Um ataque de “clique zero” — ou “zero-click” — está circulando e preocupando especialistas em segurança digital ao mostrar que ferramentas de inteligência artificial podem ser usadas para roubar dados sem que a pessoa precise clicar em nada. A falha explora um recurso legítimo de aplicativos de mensagens que pré-visualizam links, e transforma essa função em um vetor de ataque silencioso e eficiente.

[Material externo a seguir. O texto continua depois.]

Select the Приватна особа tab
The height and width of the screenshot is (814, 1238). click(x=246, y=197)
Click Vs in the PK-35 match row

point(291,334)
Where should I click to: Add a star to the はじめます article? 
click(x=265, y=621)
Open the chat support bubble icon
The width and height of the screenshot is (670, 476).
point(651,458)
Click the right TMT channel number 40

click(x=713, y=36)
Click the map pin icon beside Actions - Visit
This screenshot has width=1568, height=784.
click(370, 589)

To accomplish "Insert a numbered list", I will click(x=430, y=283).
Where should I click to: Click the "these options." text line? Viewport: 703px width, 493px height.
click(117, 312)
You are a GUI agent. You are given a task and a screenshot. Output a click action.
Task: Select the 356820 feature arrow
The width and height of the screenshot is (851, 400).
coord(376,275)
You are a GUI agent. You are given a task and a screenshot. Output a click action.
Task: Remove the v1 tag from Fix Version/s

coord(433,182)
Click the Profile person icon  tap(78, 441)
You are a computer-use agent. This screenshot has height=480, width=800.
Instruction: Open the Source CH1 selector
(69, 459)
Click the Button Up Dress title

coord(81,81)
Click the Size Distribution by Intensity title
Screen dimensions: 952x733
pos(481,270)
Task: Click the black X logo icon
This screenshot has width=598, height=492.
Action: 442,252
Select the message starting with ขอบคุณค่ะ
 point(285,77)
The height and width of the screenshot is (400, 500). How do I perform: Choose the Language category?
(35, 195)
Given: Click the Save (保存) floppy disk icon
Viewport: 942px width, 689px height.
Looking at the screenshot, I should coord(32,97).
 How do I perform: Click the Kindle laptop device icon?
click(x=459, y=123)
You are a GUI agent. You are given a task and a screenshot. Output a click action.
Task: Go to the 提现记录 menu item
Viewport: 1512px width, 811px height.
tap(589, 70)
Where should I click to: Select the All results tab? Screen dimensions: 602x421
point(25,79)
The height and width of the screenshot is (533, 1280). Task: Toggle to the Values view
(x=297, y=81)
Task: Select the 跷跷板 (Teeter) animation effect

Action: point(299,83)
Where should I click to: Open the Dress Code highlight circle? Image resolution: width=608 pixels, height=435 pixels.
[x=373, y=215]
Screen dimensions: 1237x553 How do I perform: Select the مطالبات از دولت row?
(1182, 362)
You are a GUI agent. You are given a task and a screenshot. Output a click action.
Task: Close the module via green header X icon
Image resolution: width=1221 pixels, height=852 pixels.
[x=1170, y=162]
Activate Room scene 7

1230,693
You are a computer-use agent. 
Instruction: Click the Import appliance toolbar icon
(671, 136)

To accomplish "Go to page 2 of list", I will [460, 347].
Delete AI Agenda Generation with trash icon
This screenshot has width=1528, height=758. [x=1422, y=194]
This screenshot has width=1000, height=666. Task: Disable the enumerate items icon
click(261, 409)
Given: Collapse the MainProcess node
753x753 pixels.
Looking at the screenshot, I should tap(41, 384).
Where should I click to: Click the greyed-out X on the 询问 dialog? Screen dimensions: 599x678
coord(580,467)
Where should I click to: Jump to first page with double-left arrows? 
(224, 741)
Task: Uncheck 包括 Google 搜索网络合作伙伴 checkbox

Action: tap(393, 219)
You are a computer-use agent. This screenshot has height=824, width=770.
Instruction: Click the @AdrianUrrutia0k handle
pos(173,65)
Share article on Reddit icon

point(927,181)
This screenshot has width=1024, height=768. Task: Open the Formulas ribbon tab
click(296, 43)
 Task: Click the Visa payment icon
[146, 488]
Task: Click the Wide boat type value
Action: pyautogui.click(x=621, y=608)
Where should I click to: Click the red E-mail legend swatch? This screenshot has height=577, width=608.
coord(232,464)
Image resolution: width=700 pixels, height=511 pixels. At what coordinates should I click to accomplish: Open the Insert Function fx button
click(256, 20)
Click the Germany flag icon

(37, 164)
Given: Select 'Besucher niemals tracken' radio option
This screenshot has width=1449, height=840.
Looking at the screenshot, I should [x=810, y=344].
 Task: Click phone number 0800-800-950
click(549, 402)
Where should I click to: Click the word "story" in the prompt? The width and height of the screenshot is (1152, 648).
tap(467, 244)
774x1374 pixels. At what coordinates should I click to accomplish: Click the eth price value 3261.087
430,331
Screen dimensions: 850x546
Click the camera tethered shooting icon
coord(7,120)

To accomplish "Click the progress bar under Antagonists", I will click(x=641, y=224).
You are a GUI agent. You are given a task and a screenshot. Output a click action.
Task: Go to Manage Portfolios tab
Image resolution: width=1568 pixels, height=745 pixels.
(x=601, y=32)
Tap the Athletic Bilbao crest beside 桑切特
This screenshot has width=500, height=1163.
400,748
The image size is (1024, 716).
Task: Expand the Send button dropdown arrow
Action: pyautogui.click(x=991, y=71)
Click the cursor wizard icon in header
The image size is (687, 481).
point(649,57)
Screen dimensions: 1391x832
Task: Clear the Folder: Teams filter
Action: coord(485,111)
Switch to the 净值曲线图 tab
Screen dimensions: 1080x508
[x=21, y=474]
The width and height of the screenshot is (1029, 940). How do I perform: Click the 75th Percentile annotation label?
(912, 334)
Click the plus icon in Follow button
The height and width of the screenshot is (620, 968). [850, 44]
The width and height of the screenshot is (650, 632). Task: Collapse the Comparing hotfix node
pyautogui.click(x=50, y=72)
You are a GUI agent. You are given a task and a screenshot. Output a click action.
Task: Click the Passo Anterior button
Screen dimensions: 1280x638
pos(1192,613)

Segundo a empresa de segurança PromptArmor, o golpe injeta comandos maliciosos na IA usada em plataformas como Telegram e Slack. Em vez de exigir que o usuário interaja com um link corrompido, o ataque aproveita a verificação automática de URLs — que busca título, descrição e imagem para mostrar a pré-visualização — para acionar requisições que extraem informações sensíveis, como chaves de API e credenciais, simplesmente quando o sistema tenta analisar o link.
Especialistas em cibersegurança consideram essa abordagem especialmente perigosa porque a vítima não precisa realizar nenhuma ação deliberada além de visualizar a mensagem no chat. Tradicionalmente, ataques por phishing ou malware dependem de cliques, downloads ou interação direta com conteúdos maliciosos. Nesse novo cenário, a própria pré-visualização é o gatilho para o vazamento de dados.
Esse tipo de ameaça está alinhado com tendências mais amplas no universo da segurança digital. Pesquisas recentes mostram que ataques baseados em explorações automáticas de IA estão se tornando mais comuns, aproveitando brechas tanto em assistentes inteligentes quanto em navegadores e integrações de serviços conectados à nuvem. Vulnerabilidades semelhantes já foram relatadas em ferramentas como Microsoft Copilot e assistentes de IA integrados a calendários e serviços corporativos, onde falhas podem levar ao vazamento de dados sem interação direta do usuário.
O que isso significa para você?
Embora o ataque citado tenha foco em sistemas corporativos e integração de IA em serviços, a técnica de “clique zero” representa uma evolução das ameaças digitais que pode afetar qualquer pessoa que use aplicativos de conversa ou ferramentas de IA com visualização automática de links. Atualizar sistemas e aplicativos, revisar permissões e limitar o uso de recursos automáticos — quando possível — são passos importantes para reduzir riscos.
Autoridades e empresas de tecnologia continuam monitorando e corrigindo falhas assim que são descobertas, mas o alerta reforça a importância de cuidado constante com a exposição de dados, mesmo quando não há interações suspeitas aparentes.